• [Article]

━━━

Ayocote Negro

Hodmedod

Sorry, our rare beans were very popular and we sold out quickly.

We're planning to have a lot more rare beans of different varieties available from this year's harvest but you'll have to wait till the autumn. As soon as we have any more available we'll announce them in our newsletterIn the meantime please have a look at our other less rare pulses.

We've very limited quantities of some special rare beans from a handful of growers.

These Ayocote Negro beans are doubly rare: difficult to grow in the UK and globally scarce, Edward Lea at Green Acres Farm in Shropshire has done a fantastic job raising a small crop for harvest.

Ayocote - or ayeócotl in Náhuatl, the indigenous language spoken in the area, now part of Mexico, where the beans were first domesticated four or five thousand years ago - are beans of the Phaseolus coccineus species, more commonly known as runner beans in the UK.

━━━

• [Data extract]
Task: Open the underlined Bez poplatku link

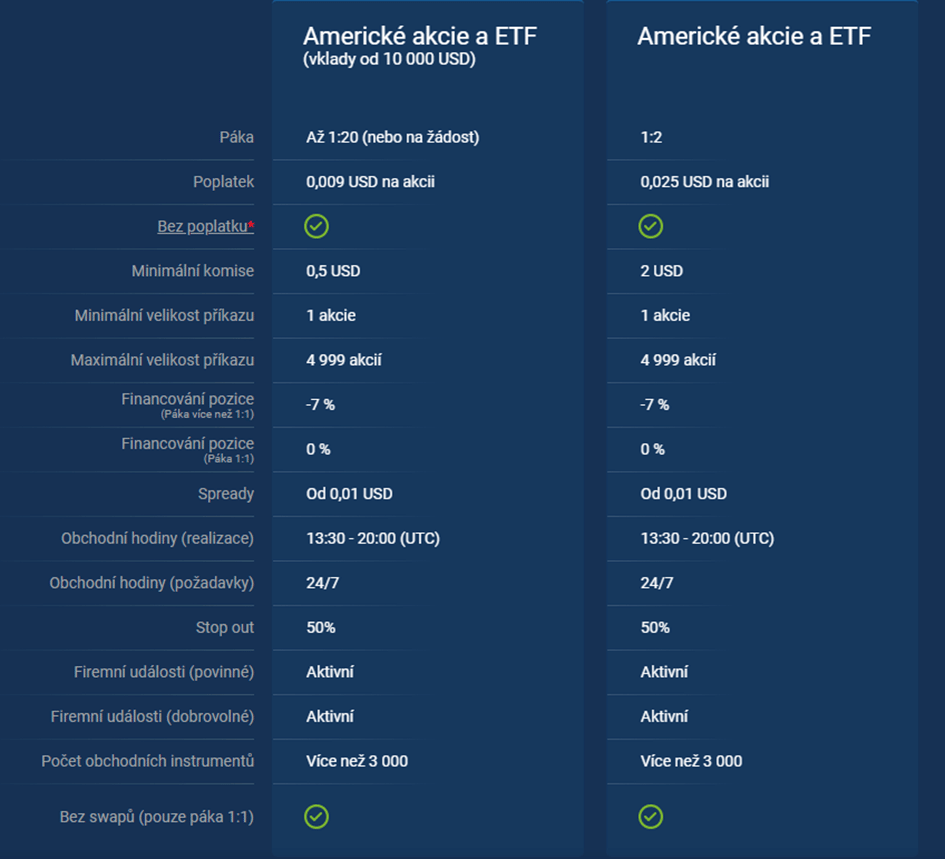Action: pyautogui.click(x=202, y=227)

━━━

• [Set task]
Answer these questions using the Ayocote Negro page.
1. Who raised the small crop of these beans, and on which farm?
2. When will more rare beans be available, according to the page?
3. To which species do ayocote beans belong, and what are they more commonly called in the UK?

• [Solution to this task]
1. Edward Lea, at Green Acres Farm in Shropshire.
2. In the autumn, from this year's harvest.
3. Phaseolus coccineus; in the UK they are more commonly known as runner beans.